By the hundreds, people collapsed onto their knees and began to hack at the snow, their tools—pitchforks, rakes, shovels, spades, and jimmy-rigged things I couldn’t begin to define—glinting in the light of a thousand lanterns, flashlights, and headlamps. The air smelled of kerosene. Metal sang off of ice. Overrun as the space was with writhing bodies jockeying for position, I marveled that people weren’t slashed to bits in the melee.

I watched as people crumbled clumps of snow between gloved fingers and inspected hunks of tree bark and trash. Across from me I noticed a man whose interest was intently focused on the confusion below. He was filming the chaos. I slowly began to circle toward him.

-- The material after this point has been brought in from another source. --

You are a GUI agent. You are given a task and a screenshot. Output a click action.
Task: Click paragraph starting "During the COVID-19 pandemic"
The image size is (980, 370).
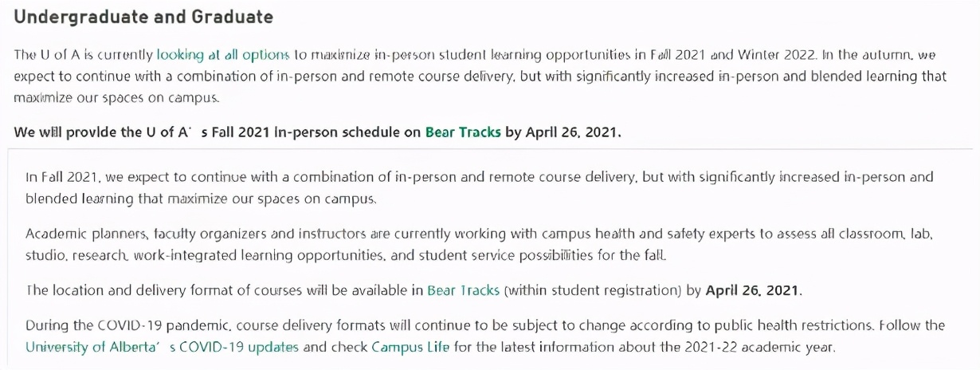(484, 336)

Seconds later a woman shrieked. A collective groan went up from the crowd, who’d assumed she’d spirited away their chances at the prize. But I heard the quaver in her voice that signaled it was a scream of terror and not one of triumph. She screamed again, and a chorus of “Oh my Gods!” and “Holy shits!” filled the night. As people staggered back in horror, I caught a glimpse. Atop a bed of crimson snow lay a man’s head. The medallion was stuck between his blue-gray lips.

Ballsy, but even I had to admit, if the killer hoped to get away with the murder, this wasn’t a bad play. Physical evidence would be all but impossible to gather after damn near a thousand people had trampled and contaminated the scene.

“FBI!” I shouted over the commotion, keeping my eye on the voyeur not twenty yards ahead of me. “Everyone step away. Now!” The man’s head shot up, and his eyes met mine for a brief second before he bolted. I drew my Glock and gave chase. “Call the police!” I yelled, dodging people as they stumbled out of the valley. Most had their phones pointed toward the vic, taking pictures and video. I only just avoided crashing into a woman as she doubled over and puked in the snow at my feet.

Up ahead, my subject escaped the glow of the lamps and became nothing more than an indistinct shadow crashing through the trees. But he was headed in the right direction. I cut around the wooded area just in time to hear my boss, Bill Quentin, shout, “FBI, stop right there!”

A spotlight from a nearby Crown Vic exploded to life. The man faltered and threw his arms up in front of his face.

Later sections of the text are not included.